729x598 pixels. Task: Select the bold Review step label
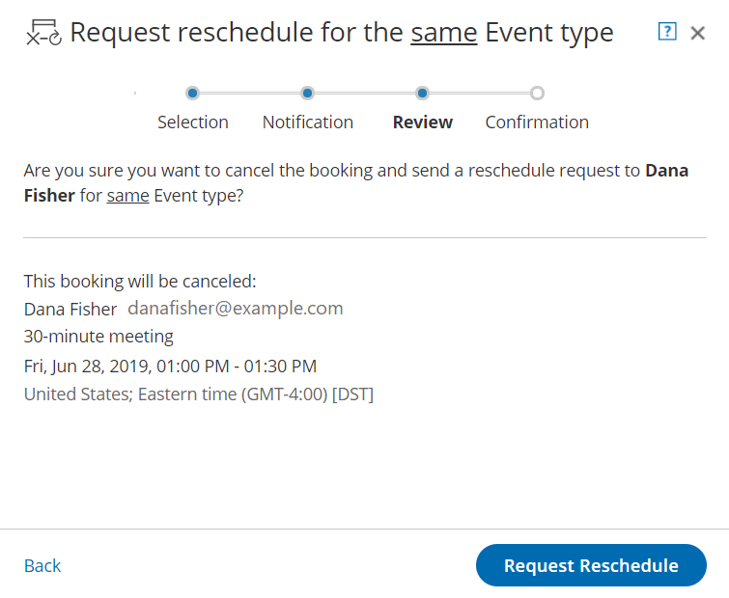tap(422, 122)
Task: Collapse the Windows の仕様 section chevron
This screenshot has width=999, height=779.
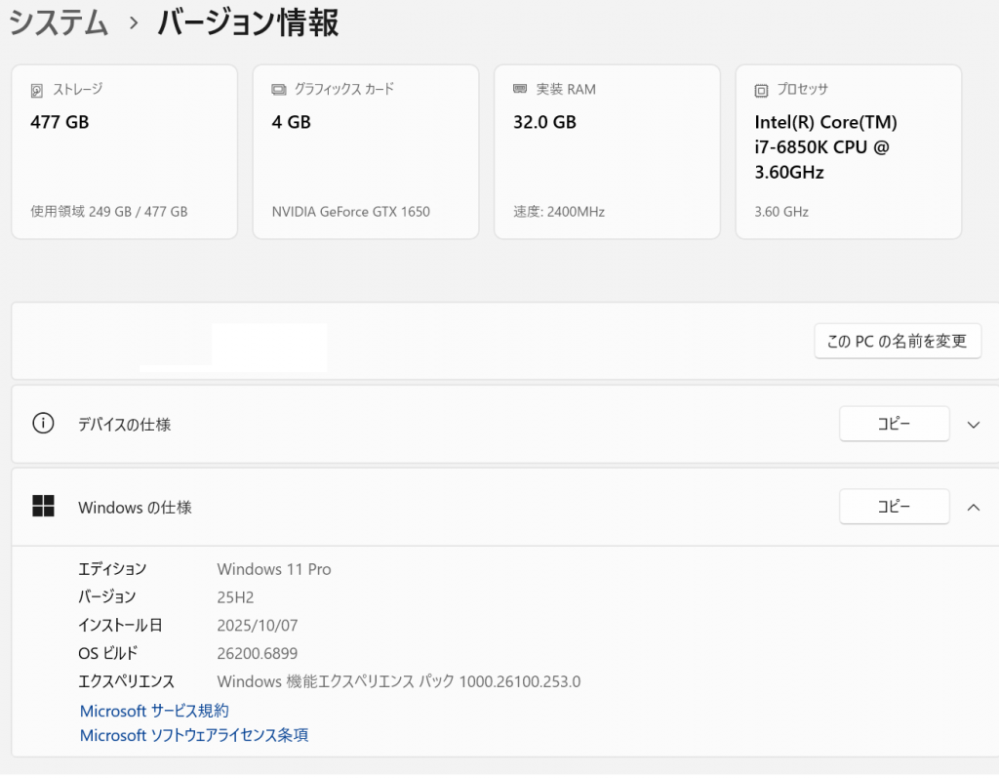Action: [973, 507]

===============

## Work to complete
Each line above has to be returned exactly. Drop the pictures.

## Answer space
729x598 pixels. Task: Select the bold Review step label
tap(422, 122)
Task: Collapse the Windows の仕様 section chevron
This screenshot has width=999, height=779.
Action: [973, 507]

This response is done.